Respect des normes environnementales
Parmi les principaux points évoqués, figure, notamment, la sauvegarde de la société de gestion du pôle industriel et technologique de Gabès en difficulté financière. La régulation et le contrôle des émissions du Groupe chimique tunisien demeurent au centre des préoccupations, dans un contexte où les habitants réclament, depuis des années, des solutions industrielles réellement respectueuses de l’environnement. Par ailleurs, parmi les alternatives mises en avant par les experts, il est essentiel tout d’abord de respecter les normes environnementales. Il faut ensuite moderniser les équipements afin de limiter les rejets toxiques. Il est important également de se tourner vers l’investissement dans les énergies renouvelables. Sans manquer de créer des programmes de santé communautaire pour le suivi des populations exposées. Il est enfin nécessaire d’impliquer les habitants dans la gouvernance environnementale.

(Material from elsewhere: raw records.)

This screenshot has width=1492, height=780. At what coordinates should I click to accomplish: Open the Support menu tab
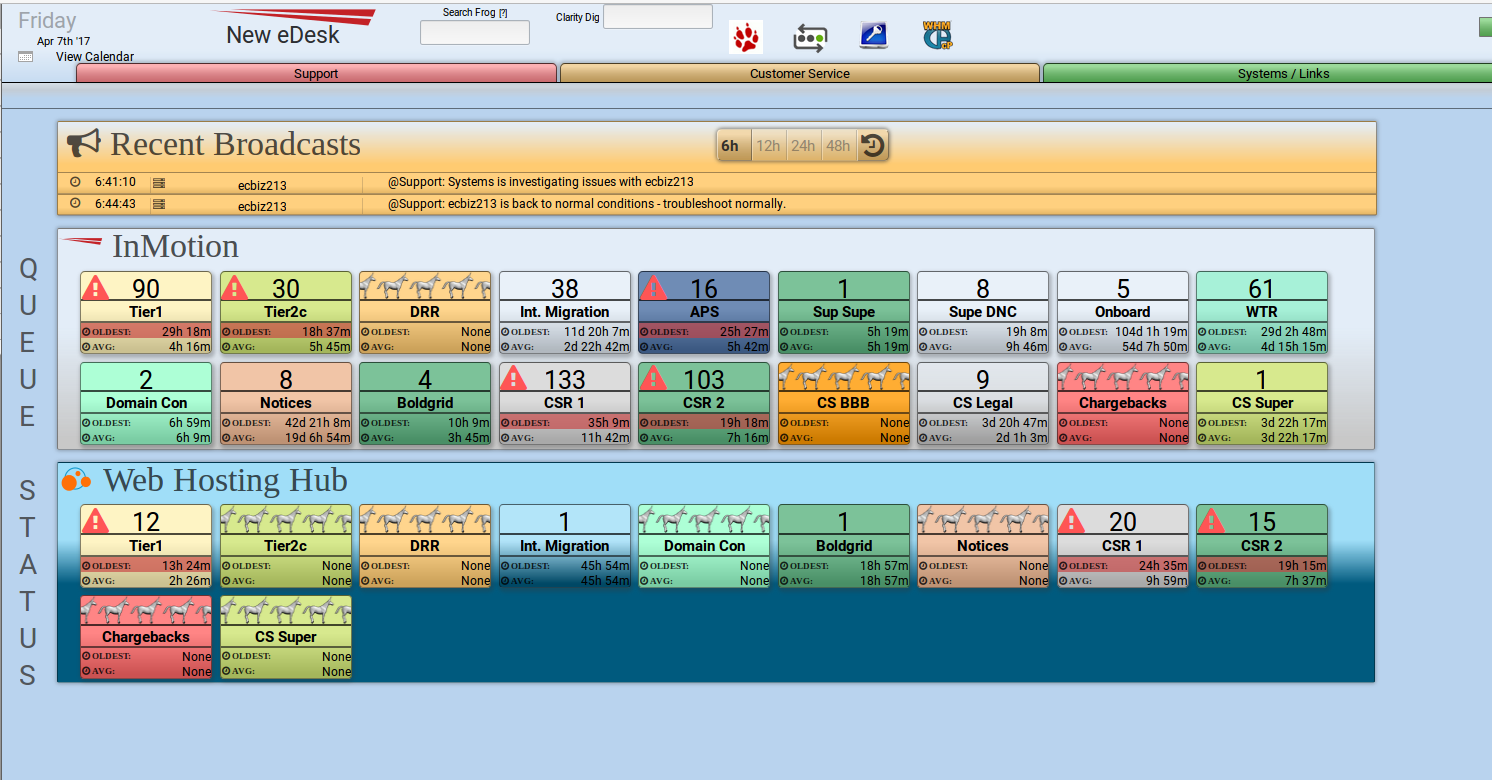coord(316,73)
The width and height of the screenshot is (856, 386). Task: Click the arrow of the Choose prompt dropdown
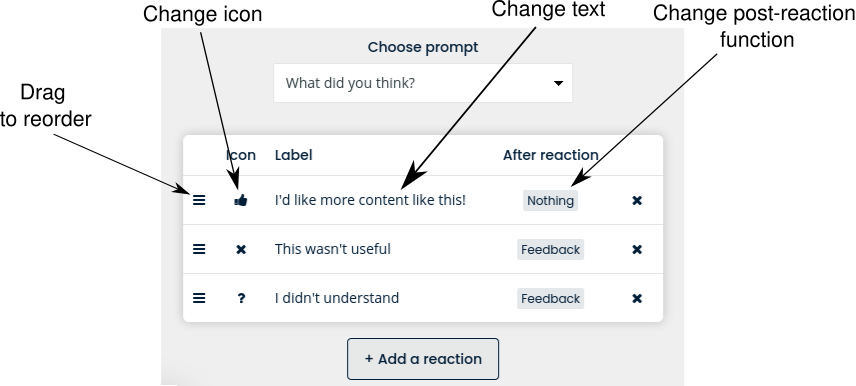(558, 84)
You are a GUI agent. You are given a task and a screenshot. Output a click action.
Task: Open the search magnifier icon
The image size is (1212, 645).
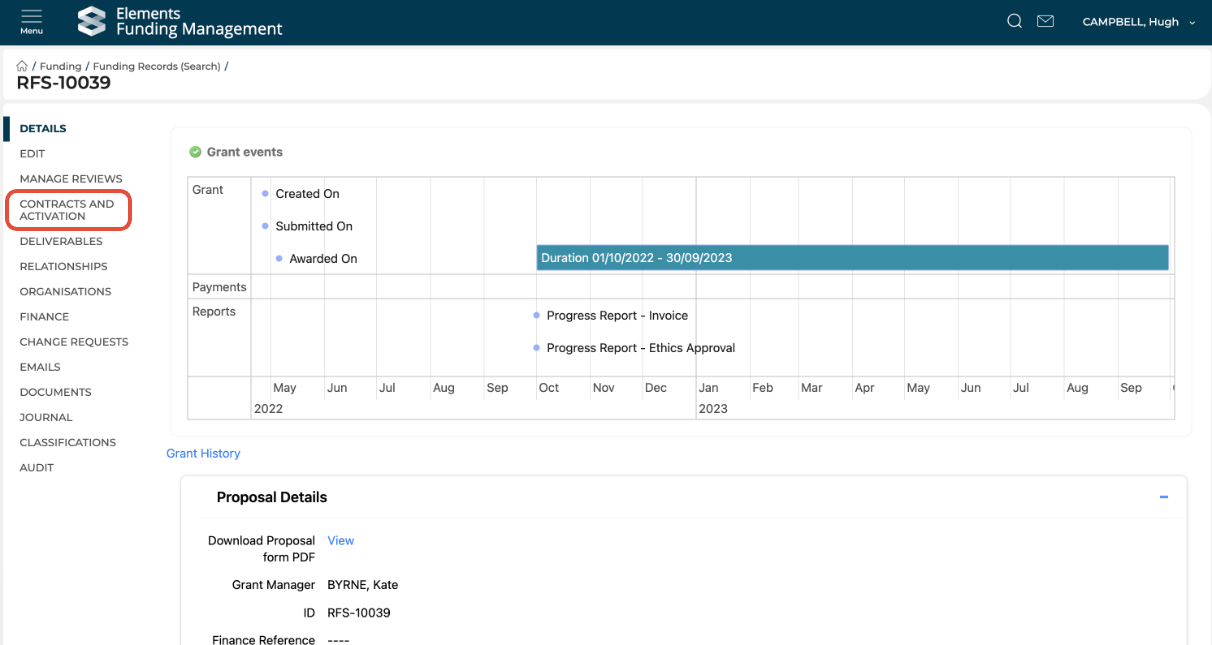pyautogui.click(x=1014, y=21)
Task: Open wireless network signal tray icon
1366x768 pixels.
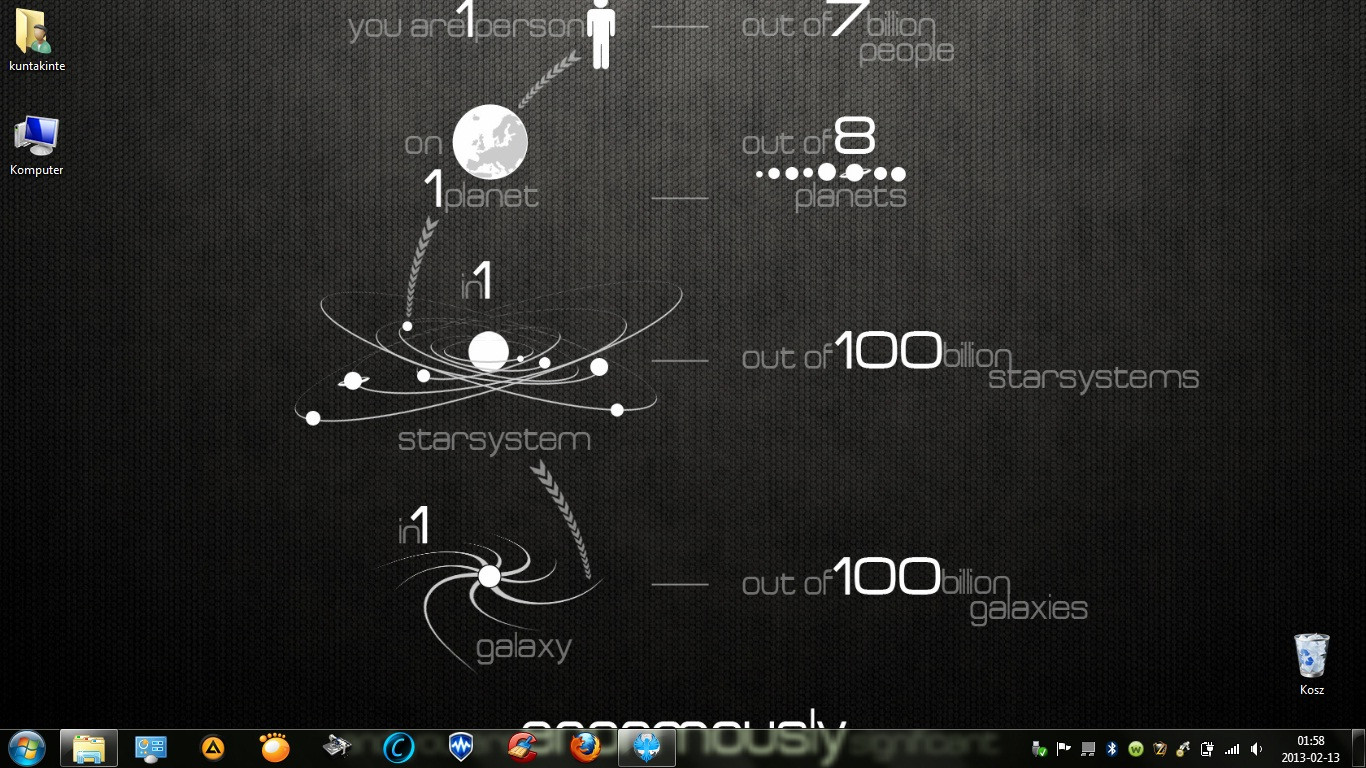Action: (x=1232, y=748)
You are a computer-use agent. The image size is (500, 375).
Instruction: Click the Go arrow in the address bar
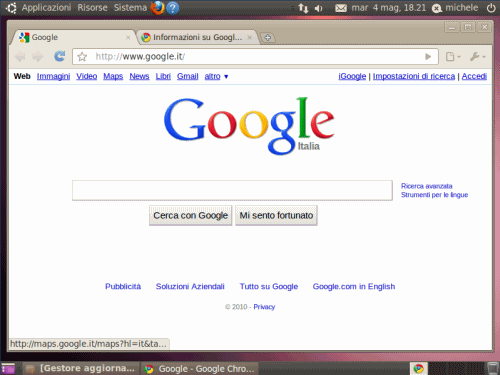tap(428, 57)
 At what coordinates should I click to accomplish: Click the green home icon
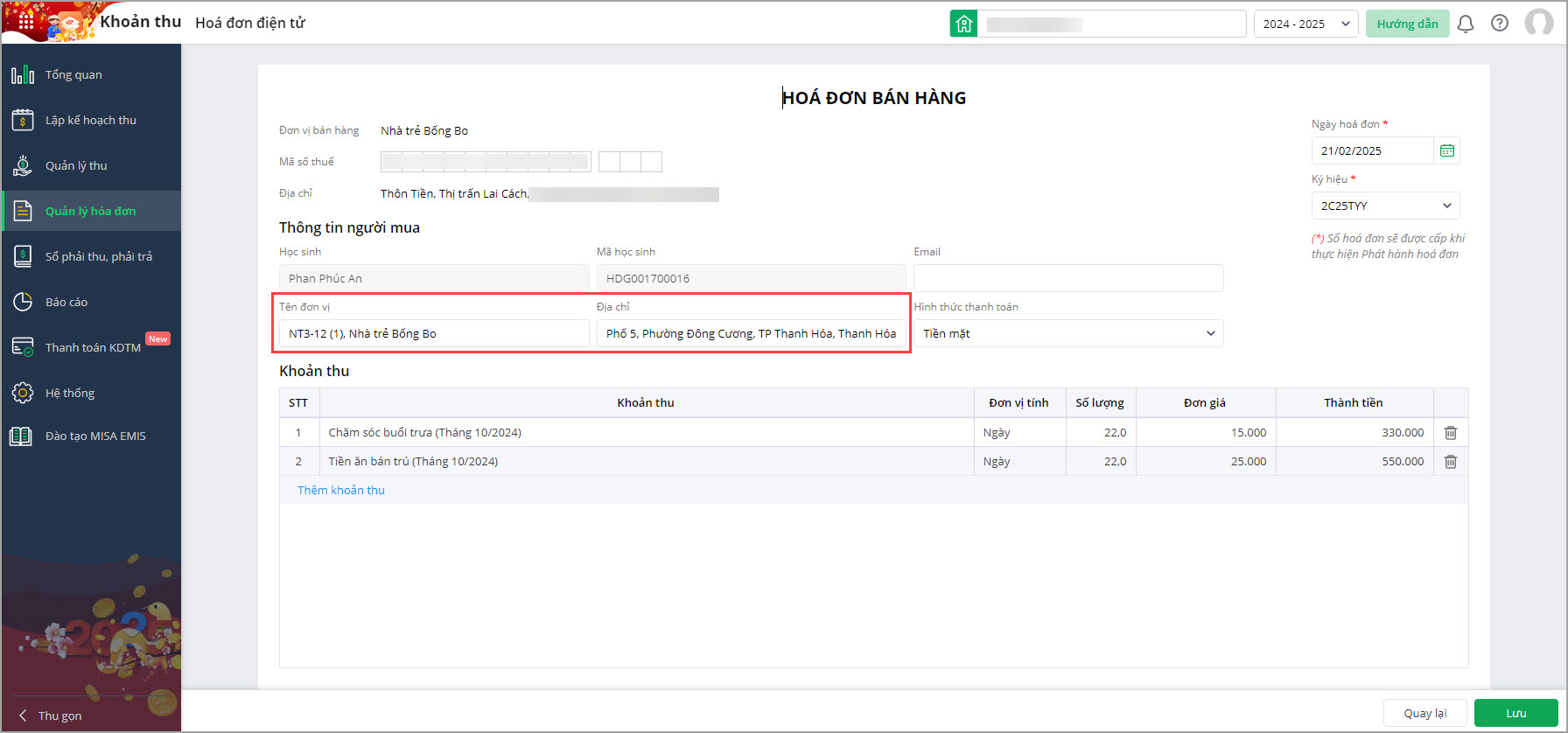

Passer de la parole aux actes
C’en est précisément le cas à Gabès. Les habitants, les associations et les experts affirment que les solutions existent, mais nécessitent une volonté ferme et une mise en œuvre transparente. Entre promesses de délocalisation, appels à la dépollution et revendications sociales, la région demeure en attente d’une réponse claire et durable. La volonté politique est «le fonds qui manque le moins», surtout que le Président de la République Kaïs Saïd n’a cessé d’appeler à mobiliser les moyens nécessaires pour éradiquer la pollution sous toutes ses formes. Il l’a réitéré à plusieurs reprises à l’occasion de ses visites surprises dans les régions les plus menacées, dont notamment celle effectuée en juillet dernier, pour s’enquérir de la situation environnementale catastrophique causée par les usines environnantes. C’est donc aux responsables au sein de l’administration publique, de passer de la parole aux actes, afin de déployer tous les moyens pour préserver la santé des citoyens et procurer un environnement sain.